Record excerpts:
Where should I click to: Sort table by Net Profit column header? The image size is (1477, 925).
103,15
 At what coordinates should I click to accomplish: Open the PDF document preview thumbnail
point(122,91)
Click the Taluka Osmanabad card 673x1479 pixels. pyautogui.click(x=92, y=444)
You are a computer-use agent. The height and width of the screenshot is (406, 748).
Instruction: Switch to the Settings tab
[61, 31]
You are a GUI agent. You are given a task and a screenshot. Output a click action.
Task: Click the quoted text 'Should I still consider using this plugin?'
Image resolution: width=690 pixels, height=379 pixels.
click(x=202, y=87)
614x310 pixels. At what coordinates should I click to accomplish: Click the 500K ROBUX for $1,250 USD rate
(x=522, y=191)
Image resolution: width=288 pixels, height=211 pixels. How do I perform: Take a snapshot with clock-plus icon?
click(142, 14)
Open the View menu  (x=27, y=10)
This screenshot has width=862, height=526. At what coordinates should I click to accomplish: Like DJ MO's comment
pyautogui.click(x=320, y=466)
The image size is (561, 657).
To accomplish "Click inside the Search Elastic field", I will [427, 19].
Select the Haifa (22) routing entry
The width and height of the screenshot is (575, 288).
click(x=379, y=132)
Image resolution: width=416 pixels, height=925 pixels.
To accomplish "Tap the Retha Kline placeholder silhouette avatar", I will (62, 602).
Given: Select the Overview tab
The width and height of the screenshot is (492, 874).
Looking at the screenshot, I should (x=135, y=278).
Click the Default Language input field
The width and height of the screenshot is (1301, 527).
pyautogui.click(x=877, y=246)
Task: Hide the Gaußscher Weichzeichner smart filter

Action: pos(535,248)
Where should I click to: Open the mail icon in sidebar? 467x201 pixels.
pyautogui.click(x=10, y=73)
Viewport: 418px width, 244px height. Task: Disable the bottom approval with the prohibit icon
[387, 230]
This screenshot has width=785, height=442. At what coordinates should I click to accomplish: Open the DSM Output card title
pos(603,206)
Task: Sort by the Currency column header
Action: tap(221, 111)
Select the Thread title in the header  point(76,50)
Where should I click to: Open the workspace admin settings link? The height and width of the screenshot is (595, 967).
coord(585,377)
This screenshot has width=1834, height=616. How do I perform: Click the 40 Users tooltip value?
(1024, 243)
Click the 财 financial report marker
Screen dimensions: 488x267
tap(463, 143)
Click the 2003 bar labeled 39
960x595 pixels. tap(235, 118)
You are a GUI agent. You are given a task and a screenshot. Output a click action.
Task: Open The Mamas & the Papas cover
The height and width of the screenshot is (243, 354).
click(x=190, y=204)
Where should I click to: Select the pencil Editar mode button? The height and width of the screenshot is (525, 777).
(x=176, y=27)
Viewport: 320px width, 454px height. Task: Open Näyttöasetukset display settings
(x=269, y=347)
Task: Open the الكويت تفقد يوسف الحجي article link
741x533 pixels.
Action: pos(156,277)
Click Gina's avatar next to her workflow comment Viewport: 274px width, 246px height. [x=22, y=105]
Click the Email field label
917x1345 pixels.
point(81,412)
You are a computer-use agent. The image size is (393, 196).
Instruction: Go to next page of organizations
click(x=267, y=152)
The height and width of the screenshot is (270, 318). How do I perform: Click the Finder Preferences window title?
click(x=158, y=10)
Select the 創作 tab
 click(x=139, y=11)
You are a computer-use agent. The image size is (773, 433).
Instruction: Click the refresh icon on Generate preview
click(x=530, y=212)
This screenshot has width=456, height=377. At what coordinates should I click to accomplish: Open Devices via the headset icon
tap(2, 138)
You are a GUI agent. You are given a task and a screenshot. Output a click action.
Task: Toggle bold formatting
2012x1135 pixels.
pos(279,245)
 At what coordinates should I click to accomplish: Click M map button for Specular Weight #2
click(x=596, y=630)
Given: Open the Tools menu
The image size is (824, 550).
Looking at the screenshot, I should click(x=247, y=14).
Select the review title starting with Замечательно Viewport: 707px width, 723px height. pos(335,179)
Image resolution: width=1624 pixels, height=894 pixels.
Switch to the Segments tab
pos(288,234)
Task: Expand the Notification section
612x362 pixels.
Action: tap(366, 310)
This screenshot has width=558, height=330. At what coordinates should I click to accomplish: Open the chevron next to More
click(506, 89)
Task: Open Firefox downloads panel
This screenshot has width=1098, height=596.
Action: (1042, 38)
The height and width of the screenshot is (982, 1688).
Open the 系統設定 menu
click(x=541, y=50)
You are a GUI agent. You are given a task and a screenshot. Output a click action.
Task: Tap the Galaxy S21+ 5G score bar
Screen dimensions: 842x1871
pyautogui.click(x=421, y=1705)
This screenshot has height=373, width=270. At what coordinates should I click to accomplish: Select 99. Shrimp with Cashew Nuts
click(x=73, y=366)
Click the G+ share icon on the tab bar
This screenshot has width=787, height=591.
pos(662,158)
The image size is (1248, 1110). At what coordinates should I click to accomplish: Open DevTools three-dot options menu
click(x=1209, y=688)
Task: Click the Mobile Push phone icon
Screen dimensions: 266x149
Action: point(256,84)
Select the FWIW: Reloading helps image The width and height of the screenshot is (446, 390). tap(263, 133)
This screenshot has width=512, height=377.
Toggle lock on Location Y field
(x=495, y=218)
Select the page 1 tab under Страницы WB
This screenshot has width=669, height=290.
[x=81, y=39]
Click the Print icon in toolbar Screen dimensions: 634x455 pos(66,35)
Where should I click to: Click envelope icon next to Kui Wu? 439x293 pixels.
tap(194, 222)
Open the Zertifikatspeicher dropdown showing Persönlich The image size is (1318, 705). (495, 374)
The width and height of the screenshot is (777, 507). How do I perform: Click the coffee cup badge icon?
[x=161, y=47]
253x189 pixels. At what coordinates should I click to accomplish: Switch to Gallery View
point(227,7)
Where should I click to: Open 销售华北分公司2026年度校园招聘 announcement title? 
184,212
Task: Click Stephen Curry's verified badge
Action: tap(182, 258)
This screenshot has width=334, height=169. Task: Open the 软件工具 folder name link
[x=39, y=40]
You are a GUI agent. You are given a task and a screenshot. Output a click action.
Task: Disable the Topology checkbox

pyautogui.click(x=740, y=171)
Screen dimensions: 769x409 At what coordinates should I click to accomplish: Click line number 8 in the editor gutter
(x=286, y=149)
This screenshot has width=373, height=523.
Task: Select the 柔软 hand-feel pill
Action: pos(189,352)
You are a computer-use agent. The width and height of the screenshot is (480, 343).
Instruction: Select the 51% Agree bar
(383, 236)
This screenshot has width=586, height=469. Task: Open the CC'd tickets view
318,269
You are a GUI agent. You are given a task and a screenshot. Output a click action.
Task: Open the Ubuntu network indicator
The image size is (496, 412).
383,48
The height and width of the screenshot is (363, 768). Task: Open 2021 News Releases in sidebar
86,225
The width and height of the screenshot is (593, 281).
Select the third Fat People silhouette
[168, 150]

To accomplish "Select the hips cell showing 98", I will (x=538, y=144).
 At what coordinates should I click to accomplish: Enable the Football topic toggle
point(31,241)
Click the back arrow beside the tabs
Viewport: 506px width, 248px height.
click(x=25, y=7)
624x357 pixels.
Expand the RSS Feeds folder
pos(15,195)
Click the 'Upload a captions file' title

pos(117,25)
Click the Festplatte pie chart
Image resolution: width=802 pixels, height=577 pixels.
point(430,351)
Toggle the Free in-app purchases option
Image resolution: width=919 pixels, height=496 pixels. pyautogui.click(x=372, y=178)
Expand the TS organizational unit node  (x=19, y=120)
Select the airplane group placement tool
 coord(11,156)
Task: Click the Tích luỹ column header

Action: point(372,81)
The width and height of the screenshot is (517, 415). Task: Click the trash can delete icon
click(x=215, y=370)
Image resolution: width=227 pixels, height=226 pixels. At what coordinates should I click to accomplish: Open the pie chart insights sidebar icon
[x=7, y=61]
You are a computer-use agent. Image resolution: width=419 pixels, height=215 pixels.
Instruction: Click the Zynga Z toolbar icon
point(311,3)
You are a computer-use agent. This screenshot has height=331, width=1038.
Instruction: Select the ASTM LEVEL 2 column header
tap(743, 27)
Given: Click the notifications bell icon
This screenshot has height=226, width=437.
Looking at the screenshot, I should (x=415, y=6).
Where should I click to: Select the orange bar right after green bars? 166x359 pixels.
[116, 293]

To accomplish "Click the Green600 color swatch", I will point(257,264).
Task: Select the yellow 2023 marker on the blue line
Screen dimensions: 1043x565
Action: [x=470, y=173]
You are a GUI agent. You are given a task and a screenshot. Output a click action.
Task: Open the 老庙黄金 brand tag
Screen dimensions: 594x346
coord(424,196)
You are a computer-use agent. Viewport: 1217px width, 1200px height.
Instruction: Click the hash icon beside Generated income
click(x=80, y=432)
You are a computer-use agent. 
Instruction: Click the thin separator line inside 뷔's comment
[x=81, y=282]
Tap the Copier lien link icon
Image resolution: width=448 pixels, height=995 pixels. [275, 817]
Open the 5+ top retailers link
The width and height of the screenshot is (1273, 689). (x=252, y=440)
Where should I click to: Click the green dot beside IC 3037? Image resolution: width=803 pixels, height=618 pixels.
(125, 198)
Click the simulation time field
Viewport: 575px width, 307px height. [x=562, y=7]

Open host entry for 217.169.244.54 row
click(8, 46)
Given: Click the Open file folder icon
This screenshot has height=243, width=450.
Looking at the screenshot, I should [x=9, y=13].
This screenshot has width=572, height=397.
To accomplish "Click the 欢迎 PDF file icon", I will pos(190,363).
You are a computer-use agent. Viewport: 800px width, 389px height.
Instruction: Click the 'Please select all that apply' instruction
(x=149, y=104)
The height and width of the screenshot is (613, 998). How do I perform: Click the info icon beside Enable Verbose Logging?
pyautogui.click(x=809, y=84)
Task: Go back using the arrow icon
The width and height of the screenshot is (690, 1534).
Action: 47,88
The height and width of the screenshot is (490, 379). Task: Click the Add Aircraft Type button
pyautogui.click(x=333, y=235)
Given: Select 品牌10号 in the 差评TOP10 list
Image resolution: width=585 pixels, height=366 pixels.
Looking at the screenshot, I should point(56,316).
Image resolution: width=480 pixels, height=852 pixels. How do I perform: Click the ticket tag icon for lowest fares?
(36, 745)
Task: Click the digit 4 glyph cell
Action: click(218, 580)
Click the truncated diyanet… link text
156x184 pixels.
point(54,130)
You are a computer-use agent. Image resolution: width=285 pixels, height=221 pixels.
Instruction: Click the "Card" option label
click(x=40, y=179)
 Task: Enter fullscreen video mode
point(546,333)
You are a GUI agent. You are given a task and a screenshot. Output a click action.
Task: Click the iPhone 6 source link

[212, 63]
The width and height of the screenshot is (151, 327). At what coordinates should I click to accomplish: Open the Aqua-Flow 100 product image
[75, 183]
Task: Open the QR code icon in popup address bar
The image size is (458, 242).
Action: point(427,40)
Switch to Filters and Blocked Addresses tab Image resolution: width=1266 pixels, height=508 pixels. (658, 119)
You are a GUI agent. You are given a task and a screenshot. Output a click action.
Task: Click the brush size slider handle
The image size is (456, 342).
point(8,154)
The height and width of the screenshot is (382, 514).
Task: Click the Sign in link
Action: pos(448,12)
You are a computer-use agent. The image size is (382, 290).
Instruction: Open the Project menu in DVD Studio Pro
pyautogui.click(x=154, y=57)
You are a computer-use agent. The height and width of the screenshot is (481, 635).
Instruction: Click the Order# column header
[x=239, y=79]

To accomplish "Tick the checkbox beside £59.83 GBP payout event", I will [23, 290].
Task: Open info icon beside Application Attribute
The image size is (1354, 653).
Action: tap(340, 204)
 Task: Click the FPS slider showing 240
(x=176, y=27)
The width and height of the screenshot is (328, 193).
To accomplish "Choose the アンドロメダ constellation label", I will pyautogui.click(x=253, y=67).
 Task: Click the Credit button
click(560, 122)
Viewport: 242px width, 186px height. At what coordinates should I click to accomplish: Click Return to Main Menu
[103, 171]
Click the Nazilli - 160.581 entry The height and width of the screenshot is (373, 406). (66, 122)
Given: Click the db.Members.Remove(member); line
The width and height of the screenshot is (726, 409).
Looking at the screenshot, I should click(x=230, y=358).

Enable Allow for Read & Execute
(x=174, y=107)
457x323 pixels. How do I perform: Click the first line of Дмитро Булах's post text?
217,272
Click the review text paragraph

What the task requires: Reproduce exactly the entries above, limited to the lines from the one with "Task: Open The Mamas & the Papas cover" through the one with "Task: Tap the Galaxy S21+ 5G score bar", both included.

Task result:
Task: Open The Mamas & the Papas cover
The height and width of the screenshot is (243, 354).
click(x=190, y=204)
Where should I click to: Select the pencil Editar mode button? The height and width of the screenshot is (525, 777).
(x=176, y=27)
Viewport: 320px width, 454px height. Task: Open Näyttöasetukset display settings
(x=269, y=347)
Task: Open the الكويت تفقد يوسف الحجي article link
741x533 pixels.
Action: pos(156,277)
Click Gina's avatar next to her workflow comment Viewport: 274px width, 246px height. [x=22, y=105]
Click the Email field label
917x1345 pixels.
point(81,412)
You are a computer-use agent. The image size is (393, 196).
Instruction: Go to next page of organizations
click(x=267, y=152)
The height and width of the screenshot is (270, 318). How do I perform: Click the Finder Preferences window title?
click(x=158, y=10)
Select the 創作 tab
 click(x=139, y=11)
You are a computer-use agent. The image size is (773, 433).
Instruction: Click the refresh icon on Generate preview
click(x=530, y=212)
This screenshot has width=456, height=377. At what coordinates should I click to accomplish: Open Devices via the headset icon
tap(2, 138)
You are a GUI agent. You are given a task and a screenshot. Output a click action.
Task: Toggle bold formatting
2012x1135 pixels.
pos(279,245)
 At what coordinates should I click to accomplish: Click M map button for Specular Weight #2
click(x=596, y=630)
Given: Open the Tools menu
The image size is (824, 550).
Looking at the screenshot, I should click(x=247, y=14).
Select the review title starting with Замечательно Viewport: 707px width, 723px height. pos(335,179)
Image resolution: width=1624 pixels, height=894 pixels.
Switch to the Segments tab
pos(288,234)
Task: Expand the Notification section
612x362 pixels.
Action: tap(366, 310)
This screenshot has width=558, height=330. At what coordinates should I click to accomplish: Open the chevron next to More
click(506, 89)
Task: Open Firefox downloads panel
This screenshot has width=1098, height=596.
Action: (1042, 38)
The height and width of the screenshot is (982, 1688).
Open the 系統設定 menu
click(x=541, y=50)
You are a GUI agent. You are given a task and a screenshot. Output a click action.
Task: Tap the Galaxy S21+ 5G score bar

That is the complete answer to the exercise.